The official rationale for the change was to align leadership with the company's pivot toward late-stage development and eventual commercialization. However, the simultaneous departure of two top executives at such a critical moment has drawn scrutiny from industry observers. The company is now tasked with finding permanent leadership while simultaneously planning for its most ambitious and expensive clinical program to date.

Financially, Cardiff Oncology ended 2025 with approximately $58.3 million in cash and equivalents. The company projects this provides a cash runway into the first quarter of 2027. While this offers a near-term cushion, the cost of a large, global registrational (Phase 3) trial required for FDA approval can run into the hundreds of millions of dollars. The company will almost certainly need to raise significant additional capital to bring onvansertib to market.

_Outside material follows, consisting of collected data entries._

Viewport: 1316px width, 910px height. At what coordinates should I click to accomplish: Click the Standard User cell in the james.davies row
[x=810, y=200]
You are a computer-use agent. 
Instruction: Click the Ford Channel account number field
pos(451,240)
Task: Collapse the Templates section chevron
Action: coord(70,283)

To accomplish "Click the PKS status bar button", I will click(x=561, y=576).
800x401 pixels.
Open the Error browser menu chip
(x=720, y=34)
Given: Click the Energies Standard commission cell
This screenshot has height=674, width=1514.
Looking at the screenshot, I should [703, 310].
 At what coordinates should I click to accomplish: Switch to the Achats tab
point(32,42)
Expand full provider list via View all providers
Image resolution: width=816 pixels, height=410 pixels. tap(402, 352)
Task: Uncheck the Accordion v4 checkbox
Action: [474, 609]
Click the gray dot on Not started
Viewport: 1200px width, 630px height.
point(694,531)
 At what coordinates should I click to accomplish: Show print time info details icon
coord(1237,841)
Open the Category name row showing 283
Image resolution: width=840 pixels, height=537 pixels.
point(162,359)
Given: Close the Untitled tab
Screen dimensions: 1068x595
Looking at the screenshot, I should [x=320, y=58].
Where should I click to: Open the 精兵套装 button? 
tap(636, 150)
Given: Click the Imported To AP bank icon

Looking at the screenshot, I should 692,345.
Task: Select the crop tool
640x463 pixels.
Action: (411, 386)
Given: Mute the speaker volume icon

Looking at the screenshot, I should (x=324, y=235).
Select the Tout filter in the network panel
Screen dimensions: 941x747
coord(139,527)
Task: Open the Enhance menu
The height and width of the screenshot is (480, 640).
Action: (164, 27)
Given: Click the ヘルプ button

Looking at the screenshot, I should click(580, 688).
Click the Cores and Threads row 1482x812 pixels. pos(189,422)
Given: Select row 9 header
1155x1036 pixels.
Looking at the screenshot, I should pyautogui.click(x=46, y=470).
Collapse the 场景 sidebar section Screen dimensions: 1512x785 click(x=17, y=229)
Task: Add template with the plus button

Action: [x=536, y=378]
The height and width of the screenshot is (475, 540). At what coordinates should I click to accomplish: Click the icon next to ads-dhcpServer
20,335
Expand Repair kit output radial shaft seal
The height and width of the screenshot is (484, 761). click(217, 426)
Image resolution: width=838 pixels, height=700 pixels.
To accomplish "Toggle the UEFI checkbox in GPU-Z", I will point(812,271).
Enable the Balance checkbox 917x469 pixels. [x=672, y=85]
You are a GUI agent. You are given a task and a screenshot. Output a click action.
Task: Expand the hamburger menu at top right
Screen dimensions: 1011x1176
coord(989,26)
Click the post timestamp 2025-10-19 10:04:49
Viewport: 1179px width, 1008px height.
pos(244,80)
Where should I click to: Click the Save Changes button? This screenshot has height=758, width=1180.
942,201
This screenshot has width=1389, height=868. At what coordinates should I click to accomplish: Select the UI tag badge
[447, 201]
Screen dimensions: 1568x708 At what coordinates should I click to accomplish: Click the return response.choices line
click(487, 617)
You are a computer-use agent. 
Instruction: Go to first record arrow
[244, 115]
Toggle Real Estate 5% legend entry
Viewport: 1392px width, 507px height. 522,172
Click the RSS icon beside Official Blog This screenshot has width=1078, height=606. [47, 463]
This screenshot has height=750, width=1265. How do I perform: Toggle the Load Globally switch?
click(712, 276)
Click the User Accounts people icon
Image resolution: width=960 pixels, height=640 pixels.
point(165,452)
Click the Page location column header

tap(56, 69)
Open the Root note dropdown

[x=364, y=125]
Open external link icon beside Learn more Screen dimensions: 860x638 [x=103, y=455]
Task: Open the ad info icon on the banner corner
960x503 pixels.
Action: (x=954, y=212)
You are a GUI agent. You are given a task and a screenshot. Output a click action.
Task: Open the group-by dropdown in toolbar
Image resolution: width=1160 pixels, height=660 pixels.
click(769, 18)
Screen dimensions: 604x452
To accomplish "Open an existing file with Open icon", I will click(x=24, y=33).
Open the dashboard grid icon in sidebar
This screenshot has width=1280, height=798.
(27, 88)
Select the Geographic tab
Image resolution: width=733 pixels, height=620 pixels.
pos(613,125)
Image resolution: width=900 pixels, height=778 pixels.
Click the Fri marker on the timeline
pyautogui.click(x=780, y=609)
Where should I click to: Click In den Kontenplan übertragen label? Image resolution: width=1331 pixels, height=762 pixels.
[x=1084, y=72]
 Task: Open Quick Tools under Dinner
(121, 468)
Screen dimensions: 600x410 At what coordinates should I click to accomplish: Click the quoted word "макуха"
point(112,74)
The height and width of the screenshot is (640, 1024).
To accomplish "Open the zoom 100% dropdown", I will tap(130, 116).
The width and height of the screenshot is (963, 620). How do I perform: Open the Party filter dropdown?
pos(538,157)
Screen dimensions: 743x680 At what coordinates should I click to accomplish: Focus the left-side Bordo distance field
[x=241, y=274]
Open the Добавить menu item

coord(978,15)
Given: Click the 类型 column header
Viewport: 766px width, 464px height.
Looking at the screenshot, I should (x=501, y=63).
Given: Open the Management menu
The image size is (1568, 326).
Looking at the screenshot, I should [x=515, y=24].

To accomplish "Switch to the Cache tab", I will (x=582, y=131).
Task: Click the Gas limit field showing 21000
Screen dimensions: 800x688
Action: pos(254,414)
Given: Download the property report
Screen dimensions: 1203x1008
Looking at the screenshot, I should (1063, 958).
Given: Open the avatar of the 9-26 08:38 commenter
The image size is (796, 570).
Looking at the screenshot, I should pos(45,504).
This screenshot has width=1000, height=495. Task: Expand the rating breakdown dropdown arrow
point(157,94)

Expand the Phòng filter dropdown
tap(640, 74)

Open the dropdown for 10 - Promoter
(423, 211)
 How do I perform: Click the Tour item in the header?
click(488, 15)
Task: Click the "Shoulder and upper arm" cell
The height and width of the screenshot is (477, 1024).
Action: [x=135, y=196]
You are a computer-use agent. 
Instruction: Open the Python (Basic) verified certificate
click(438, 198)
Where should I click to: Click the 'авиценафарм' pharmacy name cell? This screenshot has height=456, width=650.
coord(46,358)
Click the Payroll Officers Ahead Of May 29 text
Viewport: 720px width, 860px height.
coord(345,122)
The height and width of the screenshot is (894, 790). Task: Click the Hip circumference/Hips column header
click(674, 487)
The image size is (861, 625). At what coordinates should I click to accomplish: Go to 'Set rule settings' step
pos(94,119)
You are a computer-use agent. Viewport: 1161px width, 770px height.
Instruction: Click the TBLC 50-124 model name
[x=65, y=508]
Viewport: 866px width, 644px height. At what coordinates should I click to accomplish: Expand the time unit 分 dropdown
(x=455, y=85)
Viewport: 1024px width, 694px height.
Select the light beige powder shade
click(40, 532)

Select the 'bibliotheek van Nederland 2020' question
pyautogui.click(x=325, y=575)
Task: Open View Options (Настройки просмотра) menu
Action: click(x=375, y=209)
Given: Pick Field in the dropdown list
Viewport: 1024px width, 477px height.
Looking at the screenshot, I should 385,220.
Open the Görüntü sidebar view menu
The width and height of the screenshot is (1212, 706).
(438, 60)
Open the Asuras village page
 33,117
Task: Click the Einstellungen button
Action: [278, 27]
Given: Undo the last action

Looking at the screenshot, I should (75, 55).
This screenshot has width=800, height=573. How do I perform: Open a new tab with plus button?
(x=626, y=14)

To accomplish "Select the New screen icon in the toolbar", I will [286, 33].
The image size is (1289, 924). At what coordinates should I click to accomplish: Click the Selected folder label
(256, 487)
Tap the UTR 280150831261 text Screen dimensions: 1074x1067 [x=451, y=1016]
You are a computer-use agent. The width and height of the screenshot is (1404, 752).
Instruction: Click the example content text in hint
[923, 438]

“Based on these results, we plan to advance the 30 mg dose of onvansertib with FOLFIRI/bev into our proposed registrational program,” Dr. Mohindru stated, confirming the company's next steps. The immediate priority is a series of crucial discussions with the U.S. Food and Drug Administration (FDA) to finalize the design of this pivotal trial. The company expects to unveil detailed plans in the first half of 2026, a milestone that will be closely watched by investors and the medical community.

Beyond Colorectal Cancer

The promise of onvansertib may extend beyond the gastrointestinal tract. Cardiff also highlighted preliminary data from a separate investigator-sponsored trial in chronic myelomonocytic leukemia (CMML), a rare and aggressive blood cancer. In that small Phase 1 study, onvansertib monotherapy was generally well-tolerated and showed signs of clinical activity in about 40% of patients. While early, these findings help validate the broader potential of PLK1 inhibition as a therapeutic strategy across both solid tumors and hematologic malignancies.

This multi-indication potential is a key aspect of the drug's long-term value proposition. As the company focuses its resources on the most immediate opportunity in colorectal cancer, these other signals provide a glimpse into a potentially wider future for onvansertib and the PLK1 inhibitor class.

For now, all eyes are on the path forward in mCRC. After two decades of frustratingly incremental progress, the results from the CRDF-004 trial have ignited hope for a meaningful change in the standard of care. Cardiff Oncology has a promising drug, a clear development path, and a patient population in desperate need of new options. Its success now hinges on flawless execution through the demanding gauntlet of late-stage clinical trials, regulatory negotiations, and the financial pressures of biotech innovation.